The Next Generation of ERP
The New Reality for Customer Engagement
Focusing on Business Flexibility
CIOs who implement ERP applications today want systems that provide business flexibility. "Early on, the ERP philosophy was to make sure your business worked around the software, but I don't think that model was very successful," says Brad Manning, CIO at Quaker Chemical, a Conshohocken, Pa., chemicals manufacturer. "The evolution of ERP is to move toward being more flexible and dynamic so you can configure the systems around your business."
Quaker began using ERP in 2001, when it deployed EnterpriseOne XE from JD Edwards (now part of Oracle) to replace an old order-management system that wasn't keeping up with its growth and global expansion and wasn't providing visibility into business operations. One reason EnterpriseOne was chosen was because it was supported on Quaker's IBM AS/400 platform.
Manning has been pleased with the ERP system, which it uses for design-to-manufacture, order-to-cash, order entry, accounting, purchasing, research and development, and procurement applications. However, this year Quaker plans to upgrade to the latest version, EnterpriseOne 8.12, primarily to gain greater systems performance and business flexibility.
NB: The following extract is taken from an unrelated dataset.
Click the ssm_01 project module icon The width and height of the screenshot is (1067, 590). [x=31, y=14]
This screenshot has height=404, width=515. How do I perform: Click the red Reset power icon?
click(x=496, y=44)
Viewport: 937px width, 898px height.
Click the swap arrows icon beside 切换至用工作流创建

XE was the first Web-enabled offering from JD Edwards, but performance and ease of use weren't optimized. The system has since been re-engineered with those improvements in mind. Quaker now wants greater stability. "We have pushed XE beyond its limits, and every time we roll it out to a new site, the stability gets worse, and we end up with more data problems," Manning says. The upgraded ERP system will allow Quaker to take advantage of new capabilities, such as e-commerce and customer self-service features.